A few months ago I stumbled upon a pretty wild tweet.

Spinors are a kind of vector, a special kind of vector. They are structurally more primitive than the usual vectors we use to describe the position and velocity of objects in elementary physics. They are also more difficult to explain.
But spinors are not mysterious. At least not to everyone.
It’s all about encoding information. Python is a simple programing language, but C is more primitive. You can ask Python and C to do the same things, but C is closer to the “silicon” carrying the actual electrons around. Pointers are probably just as mysterious to a Python developer as a spinor is to a student of linear algebra.
The tweet above reads more like a prayer than a logical argument. Our aim today is get you up to speed on spinors, and hopefully convince you that this tweet is inane.
First, “No one fully understands spinors” is vacuous. We’ve already spoken about that at length:
Second, spinors “describe the square root of geometry” in much the same way that “motorcycles” describe the “square root of cars”. But before we get in to any of that, where the hell does a tweet like that even come from?
Down the Rabbit Hole
The melodramatic saga of what might be called post-Twitter has turned up a lot of e/acc, STEM “enthusists” who share countless anecdotes but appear to be out of their technical depth1. This account was new to me, but the video graphic felt too well-produced for some random account. It had to come from some other source.
Sure enough, it was a screen capture of a YouTube video by Richard Behiel2, a metrology engineer with an emphasis on computational materials science. In that video, Behiel apparently used the “nobody understands” proposition as a narrative tool to engage viewers in a serious discussion of their mathematical properties.
To be clear, his video was an informative technical discussion with some unfortunate, philosophical trimming. Specifically, Behiel’s narrative attempted to veil the Spin-Statistics Theorem in a shroud of “nobody understands” mystery.
Mysticism is a strange stance to take for an educator, so I engaged him directly in the comments.
Okay, so Duck and Sudarshan. Deeper we go.
Ian Duck was a nuclear physicist at Rice University. EC George Sudarshan3 was a theoretical physicist at UT Austin. Together they authored a few works on the Spin Statistics Theorem, including the text that Behiel referred to in his comment4.
These authors were looking to solve an aesthetic problem5. The Spin Statistics Theorem as proved by, for example, Wightman and others was too technical and abstruse.

▸ **TASK LIST**:
1. In the spinors essay, at which university was Ian Duck a nuclear physicist?
2. Continue the spinors essay from its final sentence, which calls the proof by Wightman and others too technical and abstruse.

▸ **RAW DATA**:
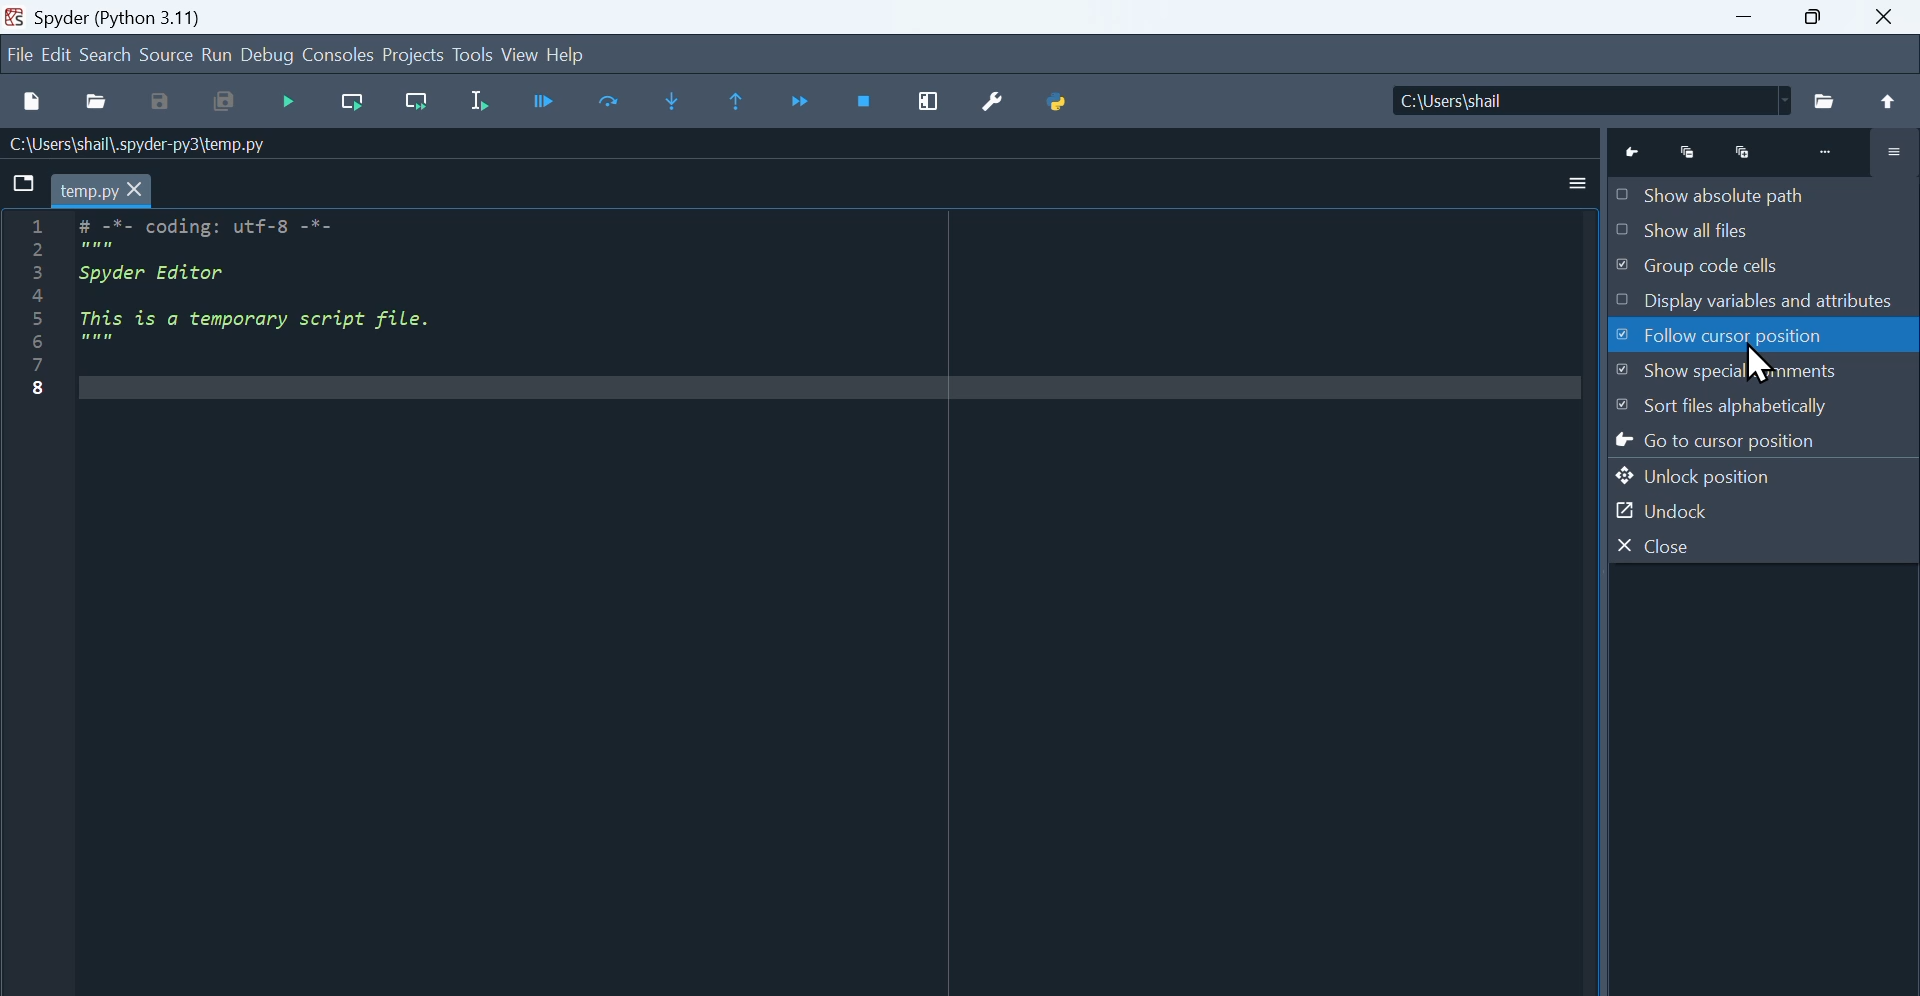  I want to click on , so click(607, 104).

▸ **ANSWERS**:
1. Rice University

2.
The Spin Statistics Theorem assigns of algebraic properties to particles6 based on what effective representation of the symmetries of spacetime they fall into. Spinors are the mathematical representation that are assigned to fermions like the electron. These should be contrasted with vectors that form representations that model force carrying particles like the photon, the gluon or the W and Z bosons7.
In Quantum Mechanics, such assignments lead to drastically different physical properties. Notably, the Pauli Exclusion Principle allows atoms to form what understand macroscopically as matter. The collective phenomena of bosons that include lasers, superconductors and superfluids.
Aesthetic problems of course are not problems of Science. They aim to solve propositions of value. Proponents of the aesthetic will only be satisfied when they say they are sufficiently satisfied8. Duck and Sudarshan’s final proof involved positing the physicality of Grassmann algebras and rotational invariance.
From the conclusion of their work,
“What remains to be understood in more fundamental terms is the existence of the two types of oscillator: number valued and grassman valued.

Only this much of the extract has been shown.